Re: [PATCH 2/2] drm/amdkfd: change svm range evict

Felix Kuehling <felix.kuehling@xxxxxxx> · Thu, 30 Jun 2022 12:09:00 -0400

On 2022-06-30 11:19, Eric Huang wrote:

On 2022-06-29 19:29, Felix Kuehling wrote:
On 2022-06-29 18:53, Eric Huang wrote:


On 2022-06-29 18:20, Felix Kuehling wrote:
On 2022-06-28 17:43, Eric Huang wrote:
Two changes:
1. reducing unnecessary evict/unmap when range is not mapped to gpu.
2. adding always evict when flags is set to always_mapped.

Signed-off-by: Eric Huang <jinhuieric.huang@xxxxxxx>
---
  drivers/gpu/drm/amd/amdkfd/kfd_svm.c | 10 ++++++++--
  1 file changed, 8 insertions(+), 2 deletions(-)

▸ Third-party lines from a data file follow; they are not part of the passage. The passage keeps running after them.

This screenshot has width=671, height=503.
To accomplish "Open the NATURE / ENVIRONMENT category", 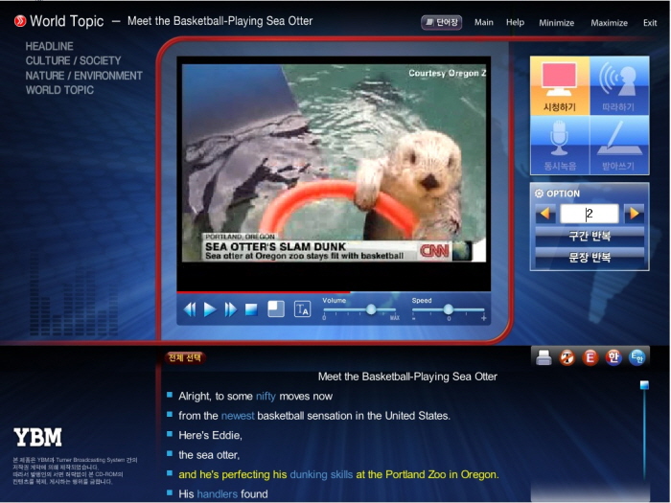I will click(x=84, y=76).
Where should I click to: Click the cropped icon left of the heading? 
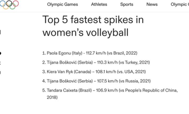1,32
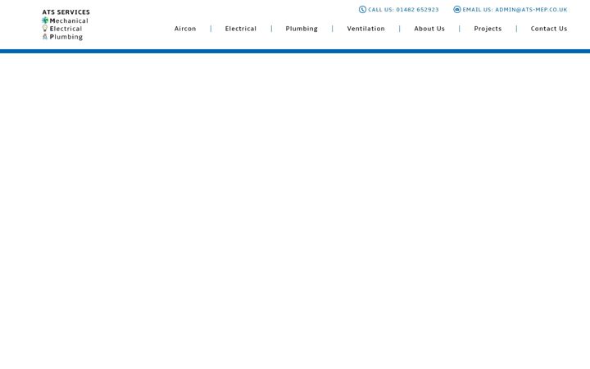Open the Aircon menu item
The image size is (590, 369).
click(x=185, y=29)
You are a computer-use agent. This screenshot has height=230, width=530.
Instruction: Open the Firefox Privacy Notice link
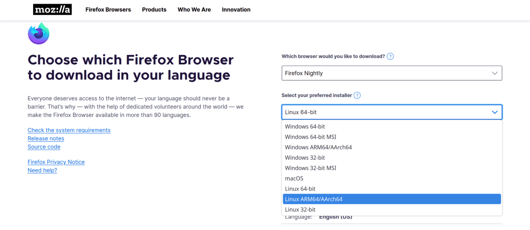pos(56,162)
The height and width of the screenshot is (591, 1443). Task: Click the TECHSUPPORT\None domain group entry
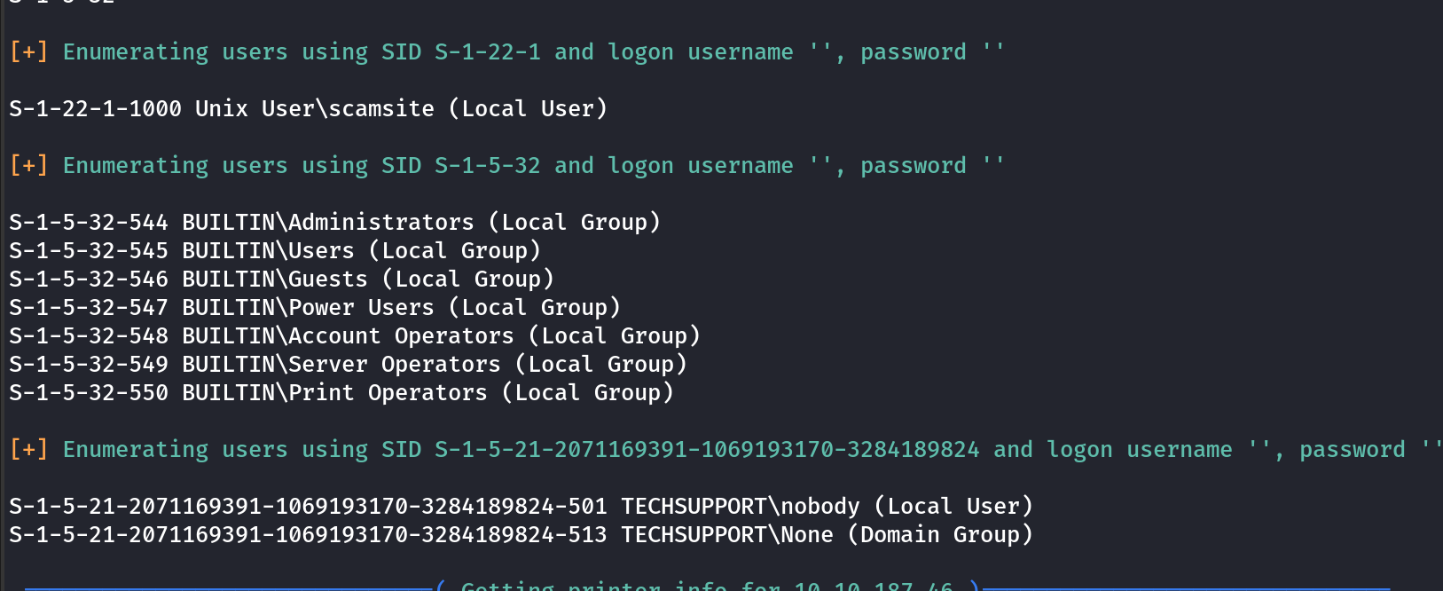coord(727,534)
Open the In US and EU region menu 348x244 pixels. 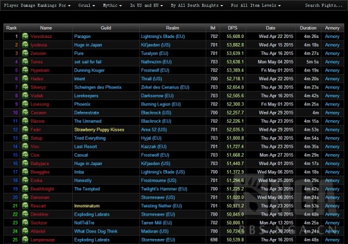coord(147,5)
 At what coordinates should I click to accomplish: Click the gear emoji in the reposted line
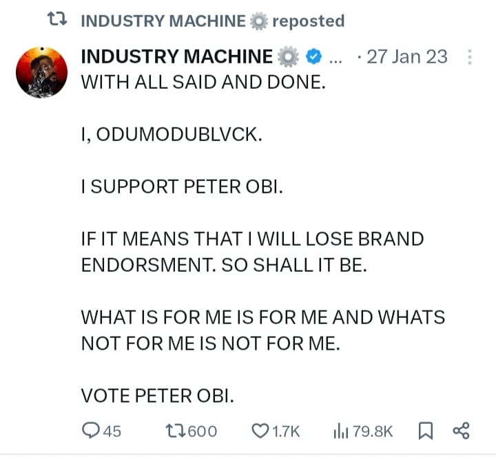click(x=258, y=21)
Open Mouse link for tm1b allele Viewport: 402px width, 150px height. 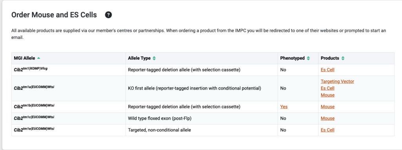pyautogui.click(x=327, y=107)
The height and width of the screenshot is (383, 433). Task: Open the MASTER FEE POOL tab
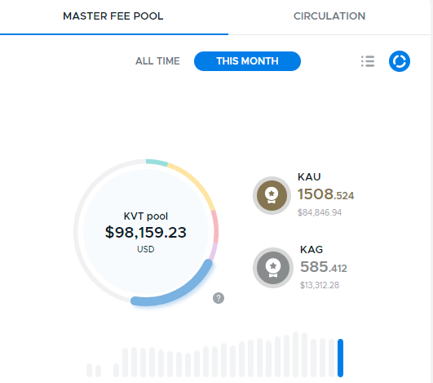pyautogui.click(x=113, y=16)
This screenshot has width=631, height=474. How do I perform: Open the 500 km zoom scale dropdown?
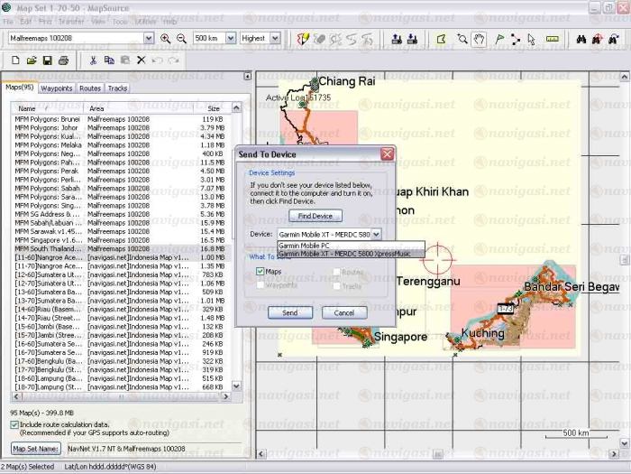pos(231,39)
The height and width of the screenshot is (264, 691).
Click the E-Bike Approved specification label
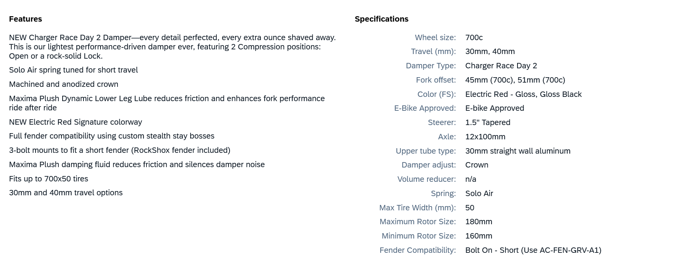(x=425, y=108)
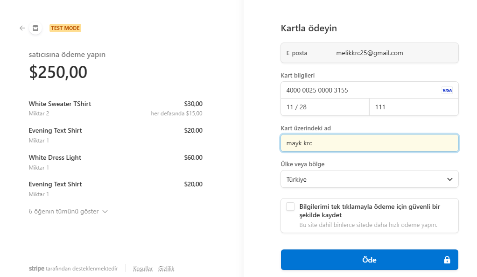Click the Stripe logo in the footer
This screenshot has width=477, height=277.
point(36,269)
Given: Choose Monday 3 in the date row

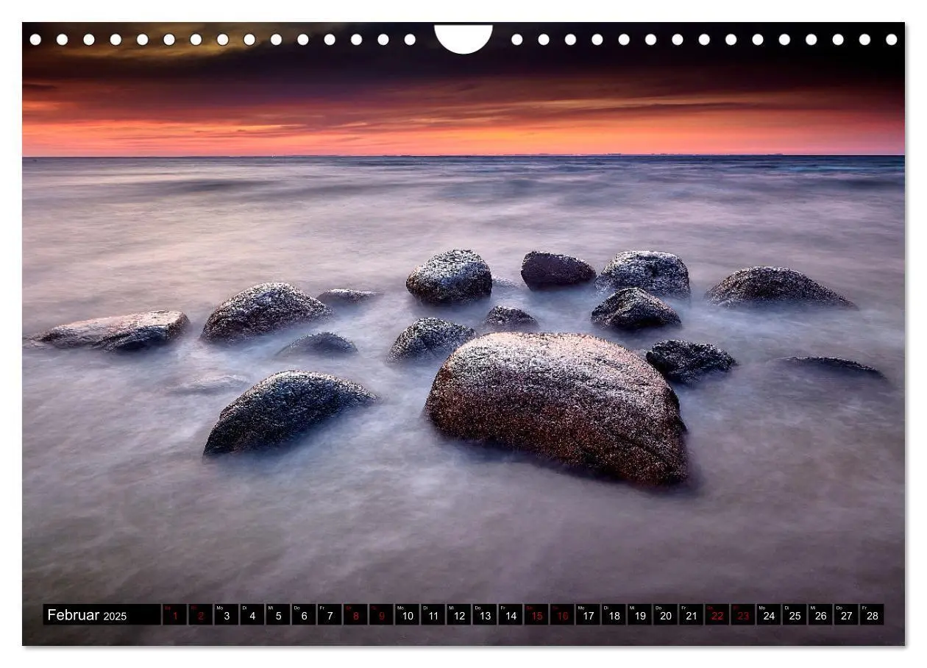Looking at the screenshot, I should (x=226, y=615).
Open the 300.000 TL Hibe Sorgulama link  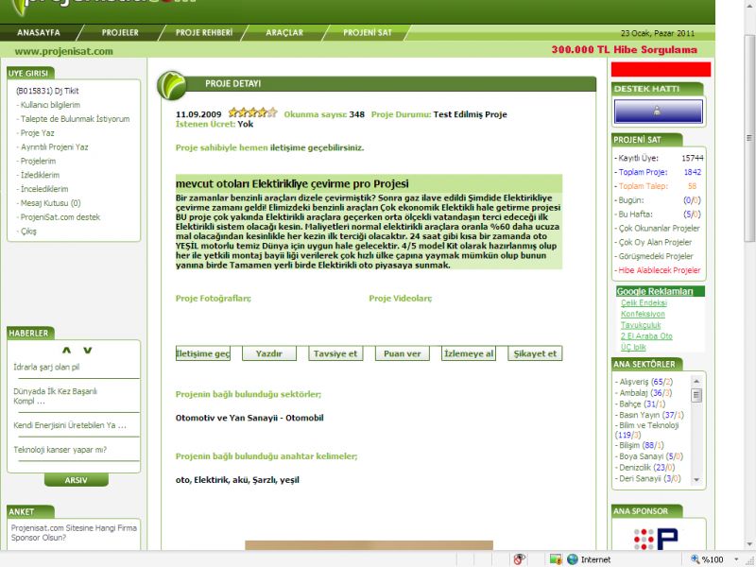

diff --git a/drivers/gpu/drm/amd/amdkfd/kfd_svm.c 
b/drivers/gpu/drm/amd/amdkfd/kfd_svm.c
index 4bf2f75f853b..76e817687ef9 100644
--- a/drivers/gpu/drm/amd/amdkfd/kfd_svm.c
+++ b/drivers/gpu/drm/amd/amdkfd/kfd_svm.c
@@ -1767,12 +1767,16 @@ svm_range_evict(struct svm_range *prange, 
struct mm_struct *mm,
      struct kfd_process *p;
      int r = 0;
  +    if (!prange->mapped_to_gpu)
+        return 0;

This feels like an unrelated optimization that should be in a 
separate patch.

But I'm not sure this is correct, because it doesn't consider child 
ranges. svm_range_unmap_from_gpus already contains this check, so 
ranges should not be unmapped unnecessarily either way. Is there 
any other benefit to this change that I'm missing?
I will send another patch separately that considers child ranges.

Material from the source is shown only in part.